Eclairés faiblement d'une lampe à pétrole, ils avançaient prudemment derrière mon père, à petits pas. En bas, ils découvraient quatre petits murs en pierres, pas de fenêtre, une cellule, des oubliettes en somme. Celles-là où on enfermait les infidèles, entre autres, c'est ce qu'il leur racontait en éclatant d'un rire fracassant qui perforait les murs. Les touristes étaient alors parcourus d'un froid si glacial qu'il leur courbait le dos. Mais il était trop tard. Ils ne pouvaient plus faire demi-tour. Moi, je les réchauffais en leur soufflant légèrement dessus mais ils ne pouvaient pas me voir. Ils ressentaient simplement une fine brise chaude et caressante sur le cou, ça les revigorait.


Puis, le guide continuait son tour en direction du pigeonnier qui se trouvait à l'extérieur du château. Cette fois, il présentait aux touristes, toujours tétanisés par la peur, des centaines de bêtes ramenées du monde entier. Enfin, pas de leur plein gré, juste parce qu'un jour de malchance elles avaient atterri là et avaient été capturées.

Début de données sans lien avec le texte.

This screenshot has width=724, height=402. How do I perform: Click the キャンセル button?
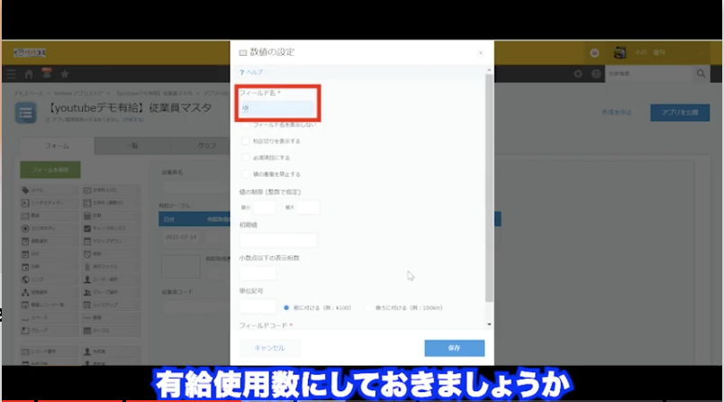pos(270,348)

La cage était assez grande mais bien cachée derrière le château, à l'opposé de l'immense porte cochère. Des barbelés formaient un rectangle, le toit était en chaume et partout des petites niches accueillaient les oiseaux. Au sol, de la terre battue, des cellules à volatiles, ni plus ni moins.

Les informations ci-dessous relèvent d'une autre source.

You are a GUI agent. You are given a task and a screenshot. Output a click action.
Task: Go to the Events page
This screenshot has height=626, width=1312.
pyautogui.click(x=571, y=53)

En découvrant l'horreur, les enfants se mettaient à pleurer à chaudes larmes, les parents tentaient de les rassurer en leur promettant que c'était bientôt la fin.


Le dernier endroit que mon père faisait visiter était le cercueil où reposait sa grand-tante, enfin ce qu'il en restait, des cendres. Tout capitonné de vert bouteille à l'intérieur, le cercueil était dissimulé derrière un magnifique potager très haut en couleurs, un contraste des plus saisissants.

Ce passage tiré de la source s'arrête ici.